# DSL Verwirrung

## dek

Nachdem ich vergeblich versucht habe einen gateway mit T-DSL und roaring penguin einzurichten, bin ich auf die Kurzanleitung (die ihren Namen übrigens mehr als gerecht wird:) auf www.gentoo.de gestossen. Trotzdem sehr hilfreich. Danach hatte ich DSL auch recht schnell laufen, auch das routing klappt soweit.

Nun bin ich nur etwas verwirrt. Welche config files werden denn nun gelesen? Ich habe da einmal /etc/ppp/pppoe.conf und /etc/ppp/firewall-masq, die wohl mit dem rp-pppoe kommen (die kenne ich so jedenfalls schon). Dann gibt es noch die files die im paket von gentoo.de enthalten sind. Die habe ich entsprechend nach Anleitung kopiert.

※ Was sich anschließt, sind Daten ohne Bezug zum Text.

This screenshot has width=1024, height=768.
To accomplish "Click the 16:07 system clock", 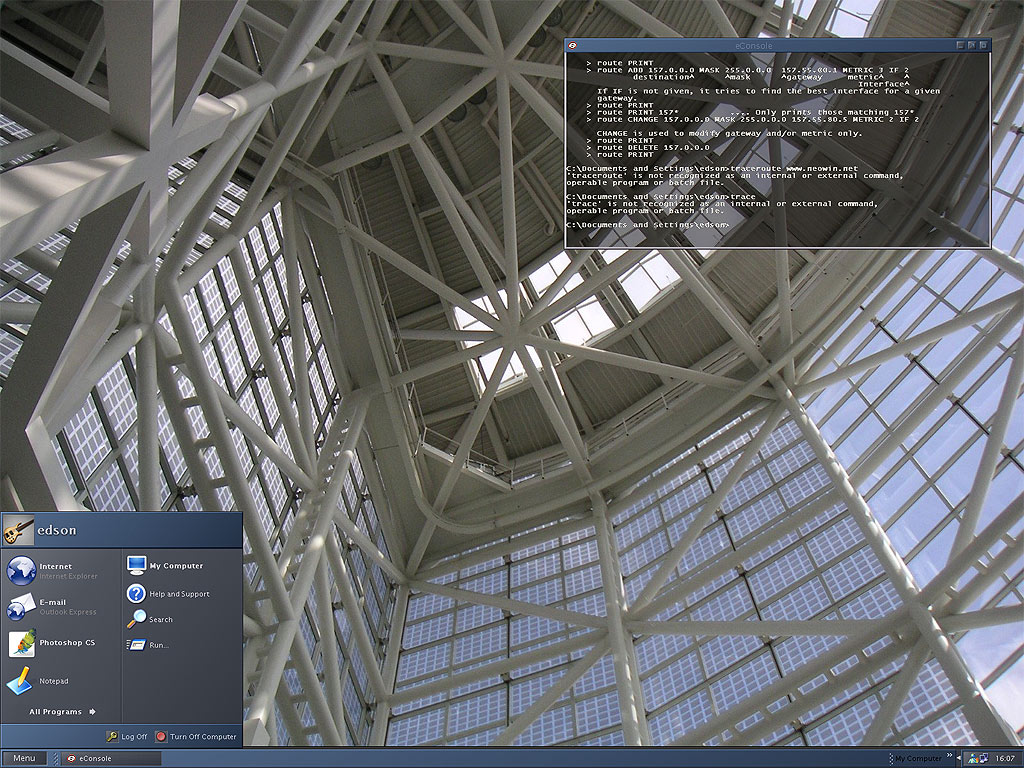I will pos(1005,759).
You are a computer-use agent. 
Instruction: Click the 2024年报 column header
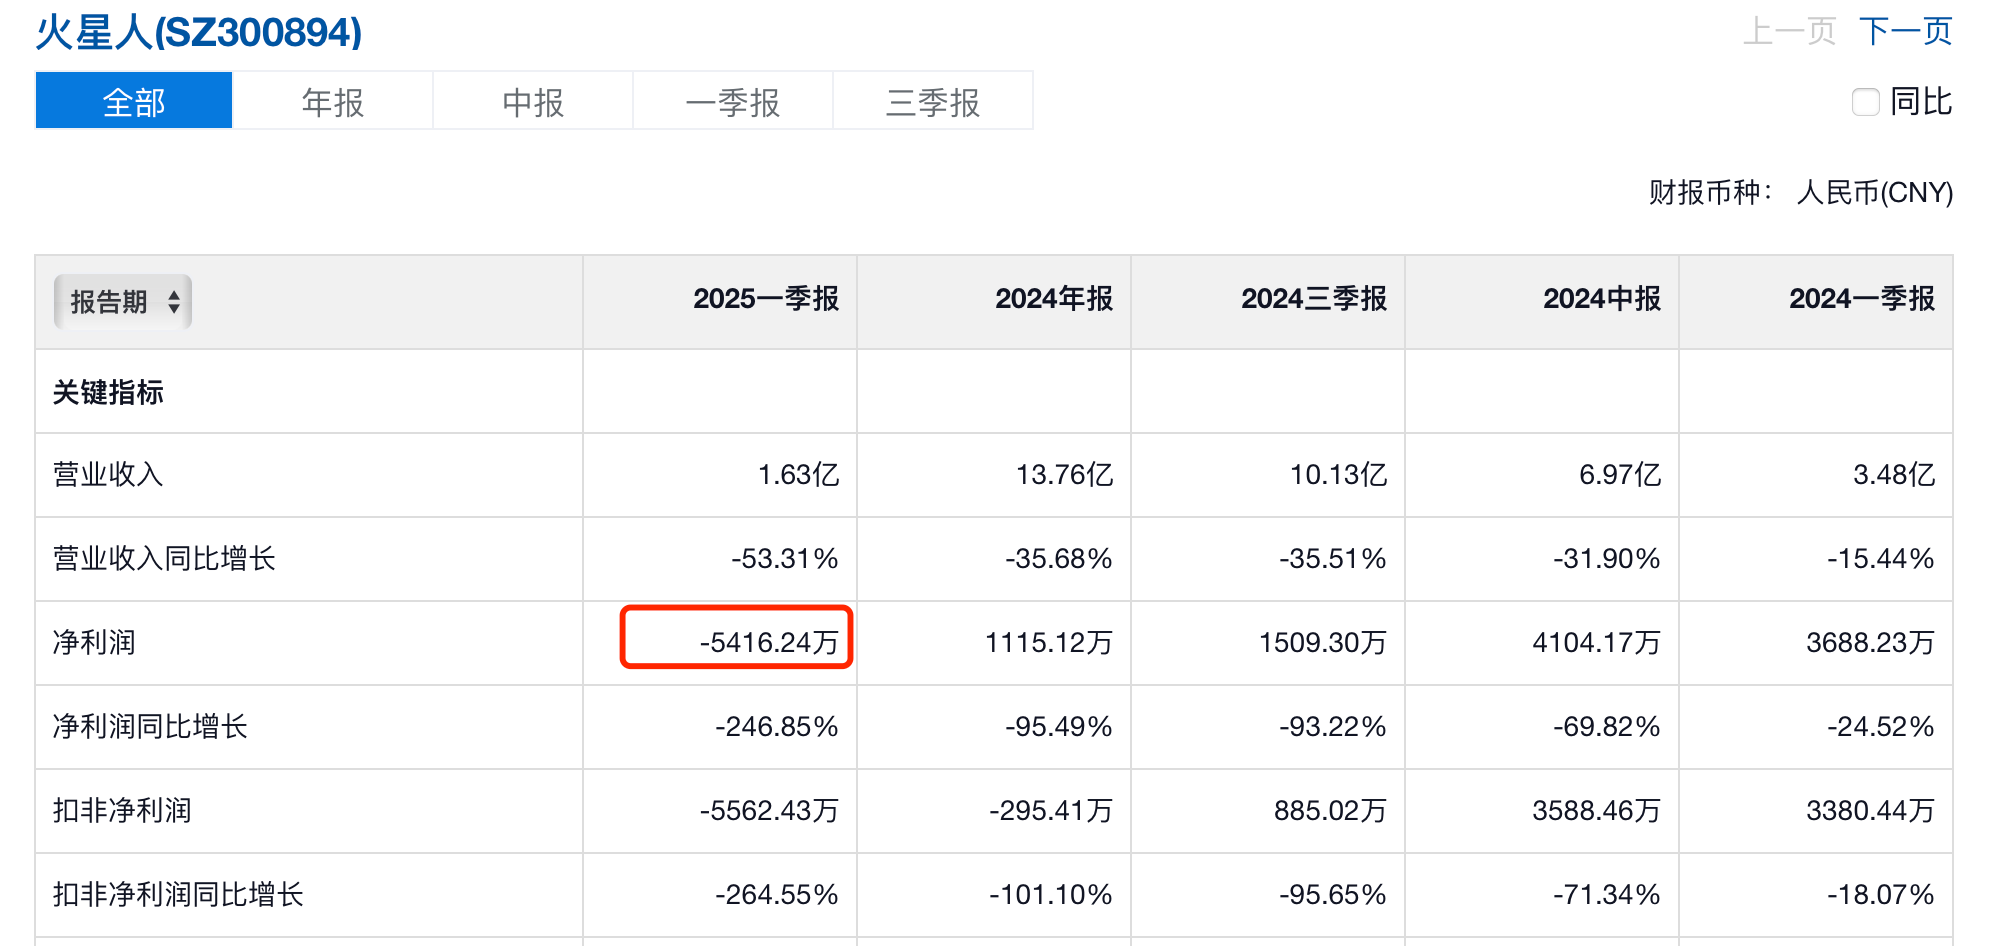[1054, 299]
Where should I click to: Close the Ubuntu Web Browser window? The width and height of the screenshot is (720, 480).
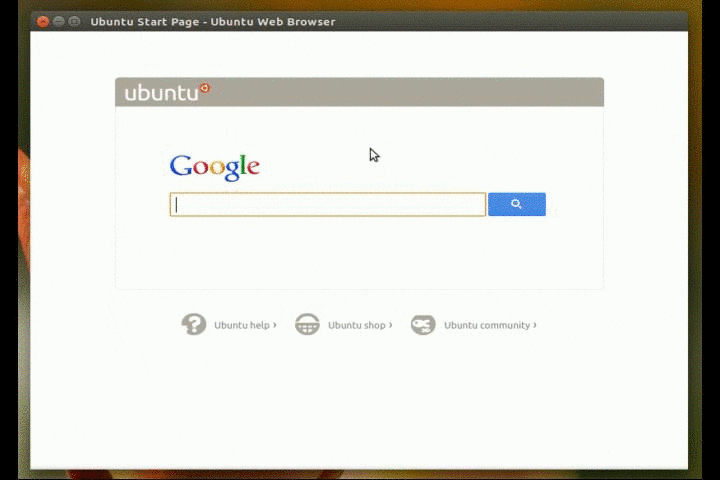pyautogui.click(x=43, y=21)
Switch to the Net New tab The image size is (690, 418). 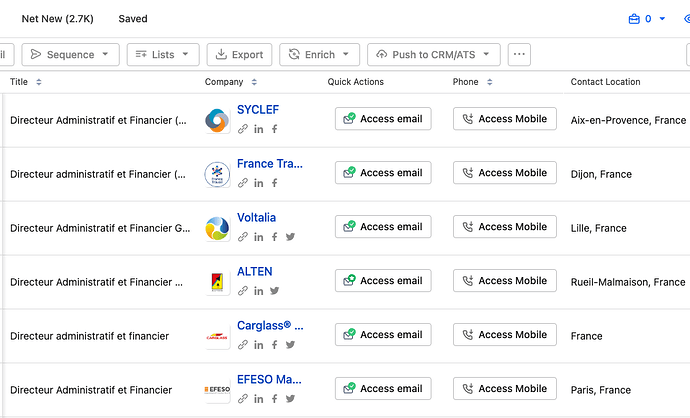point(58,19)
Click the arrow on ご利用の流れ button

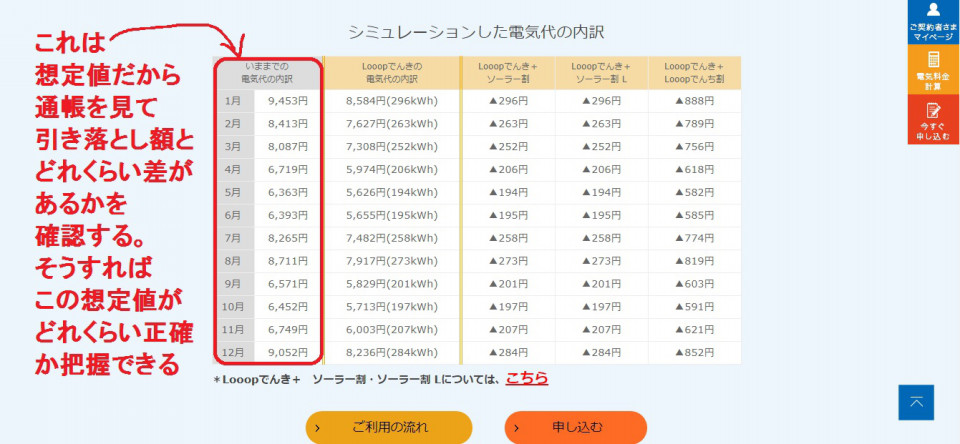pyautogui.click(x=318, y=427)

Ich bekomme beim starten auch sehr seltsame Fehlermeldungen angezeigt. Da wird wie verrückt versucht sinnloses Zeug zu modproben das aus einem der configfiles stammt. Woran könnte das liegen?

Ausserdem wird versucht die MTU / MRU auf 1500 zu setzen. Da hab ich auch keine Ahnung wo das passiert.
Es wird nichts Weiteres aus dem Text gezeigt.